Responding in writing to a query from provincial ANC social development spokesperson Gladys Bakubaku-Vos, Fernandez said the department had noted a slight increase in alcohol use among coloured patients and a decline in methamphetamine use.
Bakubaku-Vos had asked about the prevalence of drugs and substance abuse among young people in the province and the number of drug rehabilitation centres that are privately owned and those funded by the department.
Using data from the latest South African Community Epidemiology Network on Drug Use (Sacendu) report, Fernandez said that 60% of patients aged under 20 were treated for cannabis use.
The data was collected from 34 treatment centres for patients younger than 20 who access treatment within Western Cape.
The report said although men dominated the list of patients for all substances, there had been an increase in women patients admitted for alcohol use.
Fernandez said: “There was also a significant increase from 23%-60% that were admitted for treatment and 21% of patients 20 years and younger were treated for methamphetamine (tik) use.”
She said 48% of patients in the age group were referred to treatment centres, either of their own accord or by family and friends.

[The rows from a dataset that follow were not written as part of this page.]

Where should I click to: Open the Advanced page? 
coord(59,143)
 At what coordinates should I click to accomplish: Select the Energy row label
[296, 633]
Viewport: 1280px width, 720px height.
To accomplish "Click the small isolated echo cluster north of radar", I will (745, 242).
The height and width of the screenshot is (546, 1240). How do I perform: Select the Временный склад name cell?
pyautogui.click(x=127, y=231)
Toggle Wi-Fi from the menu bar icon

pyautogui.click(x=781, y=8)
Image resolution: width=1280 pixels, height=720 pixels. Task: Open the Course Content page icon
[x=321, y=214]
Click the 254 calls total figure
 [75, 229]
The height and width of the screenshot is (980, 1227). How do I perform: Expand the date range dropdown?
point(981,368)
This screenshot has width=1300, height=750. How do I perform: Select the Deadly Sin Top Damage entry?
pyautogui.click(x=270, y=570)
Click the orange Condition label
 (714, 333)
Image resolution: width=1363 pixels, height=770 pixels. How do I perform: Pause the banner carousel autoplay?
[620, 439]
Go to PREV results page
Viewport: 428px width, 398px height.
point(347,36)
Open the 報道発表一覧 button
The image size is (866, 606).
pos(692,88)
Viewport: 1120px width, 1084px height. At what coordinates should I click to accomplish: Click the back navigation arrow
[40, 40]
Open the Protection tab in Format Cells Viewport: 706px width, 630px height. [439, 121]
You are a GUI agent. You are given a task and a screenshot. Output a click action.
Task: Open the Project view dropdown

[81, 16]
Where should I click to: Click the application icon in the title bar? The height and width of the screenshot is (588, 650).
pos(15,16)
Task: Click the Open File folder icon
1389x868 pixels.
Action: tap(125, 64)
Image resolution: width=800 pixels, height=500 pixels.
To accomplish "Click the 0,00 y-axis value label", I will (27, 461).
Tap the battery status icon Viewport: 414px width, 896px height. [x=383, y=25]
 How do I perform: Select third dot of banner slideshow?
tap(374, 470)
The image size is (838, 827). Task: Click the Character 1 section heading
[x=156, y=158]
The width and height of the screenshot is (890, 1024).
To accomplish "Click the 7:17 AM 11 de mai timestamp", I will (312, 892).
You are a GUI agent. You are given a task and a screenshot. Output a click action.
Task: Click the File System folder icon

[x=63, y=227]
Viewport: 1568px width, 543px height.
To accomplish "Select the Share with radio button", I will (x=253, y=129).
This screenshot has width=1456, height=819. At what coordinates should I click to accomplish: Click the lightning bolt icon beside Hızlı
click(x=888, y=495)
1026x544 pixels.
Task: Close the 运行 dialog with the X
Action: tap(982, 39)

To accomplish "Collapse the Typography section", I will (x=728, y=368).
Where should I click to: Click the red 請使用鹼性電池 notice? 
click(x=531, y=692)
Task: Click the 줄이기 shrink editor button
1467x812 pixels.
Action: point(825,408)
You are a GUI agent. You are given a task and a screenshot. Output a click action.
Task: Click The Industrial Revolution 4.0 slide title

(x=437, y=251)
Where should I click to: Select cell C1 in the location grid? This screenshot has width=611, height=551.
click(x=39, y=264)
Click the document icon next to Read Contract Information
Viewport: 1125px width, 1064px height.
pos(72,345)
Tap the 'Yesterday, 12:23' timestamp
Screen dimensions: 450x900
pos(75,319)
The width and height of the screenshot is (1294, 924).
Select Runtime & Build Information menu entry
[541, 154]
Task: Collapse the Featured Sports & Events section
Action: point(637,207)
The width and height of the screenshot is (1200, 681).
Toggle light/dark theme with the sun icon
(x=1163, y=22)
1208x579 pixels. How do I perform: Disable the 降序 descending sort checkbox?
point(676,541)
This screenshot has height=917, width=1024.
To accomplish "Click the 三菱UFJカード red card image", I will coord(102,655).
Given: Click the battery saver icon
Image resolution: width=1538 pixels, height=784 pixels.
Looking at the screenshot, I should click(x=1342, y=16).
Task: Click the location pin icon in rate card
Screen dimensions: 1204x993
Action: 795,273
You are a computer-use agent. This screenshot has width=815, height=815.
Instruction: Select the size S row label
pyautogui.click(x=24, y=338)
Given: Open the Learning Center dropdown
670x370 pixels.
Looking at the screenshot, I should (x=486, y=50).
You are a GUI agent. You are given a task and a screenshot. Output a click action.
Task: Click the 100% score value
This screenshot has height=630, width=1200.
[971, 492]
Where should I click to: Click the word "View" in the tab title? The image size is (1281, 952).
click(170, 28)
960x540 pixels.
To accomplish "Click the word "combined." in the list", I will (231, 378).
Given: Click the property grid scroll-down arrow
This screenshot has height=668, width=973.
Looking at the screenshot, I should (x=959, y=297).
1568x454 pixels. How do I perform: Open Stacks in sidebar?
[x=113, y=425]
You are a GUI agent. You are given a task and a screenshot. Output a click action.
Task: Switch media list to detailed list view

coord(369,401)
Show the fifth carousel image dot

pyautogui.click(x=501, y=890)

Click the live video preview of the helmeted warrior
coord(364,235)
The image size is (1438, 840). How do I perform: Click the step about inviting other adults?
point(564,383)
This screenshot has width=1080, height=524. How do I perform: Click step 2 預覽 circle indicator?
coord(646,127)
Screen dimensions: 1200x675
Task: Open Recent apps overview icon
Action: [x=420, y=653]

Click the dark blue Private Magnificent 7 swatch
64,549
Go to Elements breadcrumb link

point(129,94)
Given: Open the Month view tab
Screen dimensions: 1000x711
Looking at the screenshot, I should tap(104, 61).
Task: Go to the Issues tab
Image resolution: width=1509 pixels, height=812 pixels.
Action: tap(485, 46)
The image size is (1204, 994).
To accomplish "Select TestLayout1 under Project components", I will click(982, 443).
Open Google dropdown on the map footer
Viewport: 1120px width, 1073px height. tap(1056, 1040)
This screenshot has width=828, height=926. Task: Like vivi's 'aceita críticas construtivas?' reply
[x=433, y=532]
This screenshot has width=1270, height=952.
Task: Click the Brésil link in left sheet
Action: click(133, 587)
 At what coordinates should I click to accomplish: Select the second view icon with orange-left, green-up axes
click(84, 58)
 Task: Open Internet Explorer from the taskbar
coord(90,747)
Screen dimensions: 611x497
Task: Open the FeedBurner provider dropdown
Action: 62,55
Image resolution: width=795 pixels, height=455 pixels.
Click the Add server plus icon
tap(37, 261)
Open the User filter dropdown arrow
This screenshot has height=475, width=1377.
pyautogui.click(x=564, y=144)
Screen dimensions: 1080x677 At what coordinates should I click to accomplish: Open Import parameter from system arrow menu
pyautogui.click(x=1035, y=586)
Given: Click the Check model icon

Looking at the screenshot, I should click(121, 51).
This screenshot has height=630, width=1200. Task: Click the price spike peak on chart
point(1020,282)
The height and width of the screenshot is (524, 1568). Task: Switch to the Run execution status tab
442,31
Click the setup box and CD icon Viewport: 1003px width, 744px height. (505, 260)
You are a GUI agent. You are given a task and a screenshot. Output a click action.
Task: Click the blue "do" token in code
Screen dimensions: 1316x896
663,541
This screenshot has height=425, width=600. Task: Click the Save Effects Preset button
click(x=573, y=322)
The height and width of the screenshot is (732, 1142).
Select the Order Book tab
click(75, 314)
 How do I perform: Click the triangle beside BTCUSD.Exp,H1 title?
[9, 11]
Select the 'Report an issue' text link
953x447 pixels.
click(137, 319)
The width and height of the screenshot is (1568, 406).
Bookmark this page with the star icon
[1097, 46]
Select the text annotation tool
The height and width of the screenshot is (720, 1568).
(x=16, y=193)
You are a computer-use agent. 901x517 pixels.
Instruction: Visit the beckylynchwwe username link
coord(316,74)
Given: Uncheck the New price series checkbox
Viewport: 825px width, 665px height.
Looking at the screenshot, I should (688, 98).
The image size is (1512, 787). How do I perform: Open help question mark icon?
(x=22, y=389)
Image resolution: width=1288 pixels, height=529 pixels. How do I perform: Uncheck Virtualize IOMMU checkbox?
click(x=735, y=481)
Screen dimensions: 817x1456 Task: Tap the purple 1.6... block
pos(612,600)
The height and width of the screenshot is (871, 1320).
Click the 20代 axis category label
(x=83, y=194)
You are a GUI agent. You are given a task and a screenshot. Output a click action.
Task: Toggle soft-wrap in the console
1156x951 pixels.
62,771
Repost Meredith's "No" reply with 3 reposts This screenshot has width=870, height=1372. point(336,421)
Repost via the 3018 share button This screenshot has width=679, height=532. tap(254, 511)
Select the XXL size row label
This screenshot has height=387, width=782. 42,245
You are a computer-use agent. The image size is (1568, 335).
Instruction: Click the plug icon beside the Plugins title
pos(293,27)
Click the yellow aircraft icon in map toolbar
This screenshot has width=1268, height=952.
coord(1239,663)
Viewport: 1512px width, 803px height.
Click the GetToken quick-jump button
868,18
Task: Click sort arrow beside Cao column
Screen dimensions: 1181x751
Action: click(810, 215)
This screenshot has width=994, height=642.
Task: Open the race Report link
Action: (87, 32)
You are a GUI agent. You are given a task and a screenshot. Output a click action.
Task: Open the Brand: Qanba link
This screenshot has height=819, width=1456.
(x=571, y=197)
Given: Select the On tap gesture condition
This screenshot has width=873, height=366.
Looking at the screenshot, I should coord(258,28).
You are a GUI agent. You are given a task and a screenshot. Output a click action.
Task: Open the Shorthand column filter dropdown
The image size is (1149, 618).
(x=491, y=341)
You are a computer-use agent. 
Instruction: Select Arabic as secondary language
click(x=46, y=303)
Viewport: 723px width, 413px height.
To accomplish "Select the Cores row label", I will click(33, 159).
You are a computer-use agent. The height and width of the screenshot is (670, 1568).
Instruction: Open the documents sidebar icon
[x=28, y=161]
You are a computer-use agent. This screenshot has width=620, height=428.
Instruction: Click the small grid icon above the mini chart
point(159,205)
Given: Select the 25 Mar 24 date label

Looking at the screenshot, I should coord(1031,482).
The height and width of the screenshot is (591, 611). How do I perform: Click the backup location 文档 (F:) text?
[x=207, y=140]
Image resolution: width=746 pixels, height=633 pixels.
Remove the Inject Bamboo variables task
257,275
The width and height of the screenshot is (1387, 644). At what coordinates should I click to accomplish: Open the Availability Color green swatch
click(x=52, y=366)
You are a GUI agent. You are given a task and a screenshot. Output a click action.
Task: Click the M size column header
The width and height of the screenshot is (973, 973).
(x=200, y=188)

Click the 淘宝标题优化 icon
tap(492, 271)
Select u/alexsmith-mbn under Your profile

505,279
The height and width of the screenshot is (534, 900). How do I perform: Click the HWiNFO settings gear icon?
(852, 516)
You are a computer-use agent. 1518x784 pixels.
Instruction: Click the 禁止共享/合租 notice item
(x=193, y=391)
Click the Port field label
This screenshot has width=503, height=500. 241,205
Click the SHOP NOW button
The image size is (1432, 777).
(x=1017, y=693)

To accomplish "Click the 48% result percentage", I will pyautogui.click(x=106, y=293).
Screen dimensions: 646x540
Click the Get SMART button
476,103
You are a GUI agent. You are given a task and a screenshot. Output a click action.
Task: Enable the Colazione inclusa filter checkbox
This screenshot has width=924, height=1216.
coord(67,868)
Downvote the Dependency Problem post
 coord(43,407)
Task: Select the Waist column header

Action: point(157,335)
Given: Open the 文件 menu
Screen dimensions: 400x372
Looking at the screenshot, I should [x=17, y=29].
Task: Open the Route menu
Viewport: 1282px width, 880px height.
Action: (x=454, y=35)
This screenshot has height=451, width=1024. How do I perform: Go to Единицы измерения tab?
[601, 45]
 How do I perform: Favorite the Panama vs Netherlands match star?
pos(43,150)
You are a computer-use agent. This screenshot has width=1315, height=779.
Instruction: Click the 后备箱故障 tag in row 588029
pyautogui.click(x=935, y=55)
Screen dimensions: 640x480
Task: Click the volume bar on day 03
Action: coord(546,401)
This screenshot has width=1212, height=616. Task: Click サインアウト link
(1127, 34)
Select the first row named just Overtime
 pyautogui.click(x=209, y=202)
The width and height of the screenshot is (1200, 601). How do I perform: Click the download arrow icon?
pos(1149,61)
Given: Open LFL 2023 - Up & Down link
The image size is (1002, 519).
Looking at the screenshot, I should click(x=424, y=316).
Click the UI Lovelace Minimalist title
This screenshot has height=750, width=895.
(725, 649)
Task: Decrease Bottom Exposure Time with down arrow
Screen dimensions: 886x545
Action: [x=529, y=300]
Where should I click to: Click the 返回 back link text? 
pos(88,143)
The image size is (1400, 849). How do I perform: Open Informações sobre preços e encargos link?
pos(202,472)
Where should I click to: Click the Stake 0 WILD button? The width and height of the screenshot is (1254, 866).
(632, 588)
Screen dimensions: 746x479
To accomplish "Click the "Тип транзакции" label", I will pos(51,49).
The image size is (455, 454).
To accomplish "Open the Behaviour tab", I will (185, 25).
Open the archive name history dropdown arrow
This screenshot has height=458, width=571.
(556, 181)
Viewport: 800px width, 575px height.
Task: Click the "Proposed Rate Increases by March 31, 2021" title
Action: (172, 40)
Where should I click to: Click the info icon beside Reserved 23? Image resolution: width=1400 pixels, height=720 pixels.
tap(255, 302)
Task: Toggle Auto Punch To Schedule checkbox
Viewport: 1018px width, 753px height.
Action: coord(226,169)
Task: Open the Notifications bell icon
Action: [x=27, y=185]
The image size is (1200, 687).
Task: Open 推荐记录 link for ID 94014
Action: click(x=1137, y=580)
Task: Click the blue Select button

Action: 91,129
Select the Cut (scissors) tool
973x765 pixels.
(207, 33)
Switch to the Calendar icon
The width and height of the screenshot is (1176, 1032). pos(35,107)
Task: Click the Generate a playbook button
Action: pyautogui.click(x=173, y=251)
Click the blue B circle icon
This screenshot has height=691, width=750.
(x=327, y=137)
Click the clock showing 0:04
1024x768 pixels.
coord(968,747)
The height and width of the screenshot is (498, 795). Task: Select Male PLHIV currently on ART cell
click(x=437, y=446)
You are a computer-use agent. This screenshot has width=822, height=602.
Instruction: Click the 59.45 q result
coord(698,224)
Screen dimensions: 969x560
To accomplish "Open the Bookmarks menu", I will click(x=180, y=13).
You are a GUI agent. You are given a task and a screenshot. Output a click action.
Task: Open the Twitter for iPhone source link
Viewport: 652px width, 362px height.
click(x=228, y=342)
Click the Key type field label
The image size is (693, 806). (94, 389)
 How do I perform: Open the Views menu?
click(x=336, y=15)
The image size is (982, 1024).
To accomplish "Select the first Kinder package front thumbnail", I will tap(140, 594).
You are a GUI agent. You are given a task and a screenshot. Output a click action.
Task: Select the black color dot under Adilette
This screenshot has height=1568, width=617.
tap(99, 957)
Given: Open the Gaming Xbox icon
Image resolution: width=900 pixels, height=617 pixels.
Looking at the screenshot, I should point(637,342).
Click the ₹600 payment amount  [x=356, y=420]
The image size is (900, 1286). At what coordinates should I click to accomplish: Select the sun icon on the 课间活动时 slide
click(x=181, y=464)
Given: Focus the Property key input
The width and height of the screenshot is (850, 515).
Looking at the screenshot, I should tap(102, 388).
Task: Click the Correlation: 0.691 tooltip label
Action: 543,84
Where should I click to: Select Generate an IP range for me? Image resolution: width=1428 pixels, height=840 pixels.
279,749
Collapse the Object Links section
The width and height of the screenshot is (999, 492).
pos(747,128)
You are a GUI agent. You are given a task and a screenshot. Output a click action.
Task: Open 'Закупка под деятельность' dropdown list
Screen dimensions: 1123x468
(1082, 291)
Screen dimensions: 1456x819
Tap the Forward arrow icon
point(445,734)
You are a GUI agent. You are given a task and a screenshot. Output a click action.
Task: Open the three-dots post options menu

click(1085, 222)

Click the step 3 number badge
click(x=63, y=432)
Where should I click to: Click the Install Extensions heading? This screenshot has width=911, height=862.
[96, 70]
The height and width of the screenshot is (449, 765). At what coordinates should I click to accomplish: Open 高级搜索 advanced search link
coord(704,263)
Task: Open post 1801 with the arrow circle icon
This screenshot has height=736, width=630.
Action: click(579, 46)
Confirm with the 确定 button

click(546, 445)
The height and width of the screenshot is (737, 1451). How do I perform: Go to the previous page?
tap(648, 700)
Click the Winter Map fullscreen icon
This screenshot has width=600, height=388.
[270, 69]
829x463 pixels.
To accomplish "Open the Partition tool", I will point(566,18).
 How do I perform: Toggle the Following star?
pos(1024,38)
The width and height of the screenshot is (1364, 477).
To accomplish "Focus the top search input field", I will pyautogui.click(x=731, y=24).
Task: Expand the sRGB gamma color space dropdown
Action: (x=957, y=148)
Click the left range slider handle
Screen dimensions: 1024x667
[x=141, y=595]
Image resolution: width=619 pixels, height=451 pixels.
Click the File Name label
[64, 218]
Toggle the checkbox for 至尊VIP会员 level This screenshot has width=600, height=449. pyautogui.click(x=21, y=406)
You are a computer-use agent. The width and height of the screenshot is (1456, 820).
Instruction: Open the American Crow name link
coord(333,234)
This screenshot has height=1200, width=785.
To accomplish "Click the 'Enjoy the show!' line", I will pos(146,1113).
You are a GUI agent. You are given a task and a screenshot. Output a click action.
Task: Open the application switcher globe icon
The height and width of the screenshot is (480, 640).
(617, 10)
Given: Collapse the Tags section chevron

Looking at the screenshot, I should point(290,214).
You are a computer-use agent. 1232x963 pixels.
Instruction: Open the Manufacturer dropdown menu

Referrals by schools stood at 32% and referrals by social service/welfare at 11%.
Fernandez said there were 22 privately owned treatment centres and six departmental funded in-patient treatment centres in the province
The six are the Toevlug Centre for Substance Use Disorders; The Salvation Army Hesketh King; the Ramot Treatment Centre; Keep the Dream (Namaqua Treatment Centre); the Saartjie Baartman Centre; and the Tehillah Community Collaborative.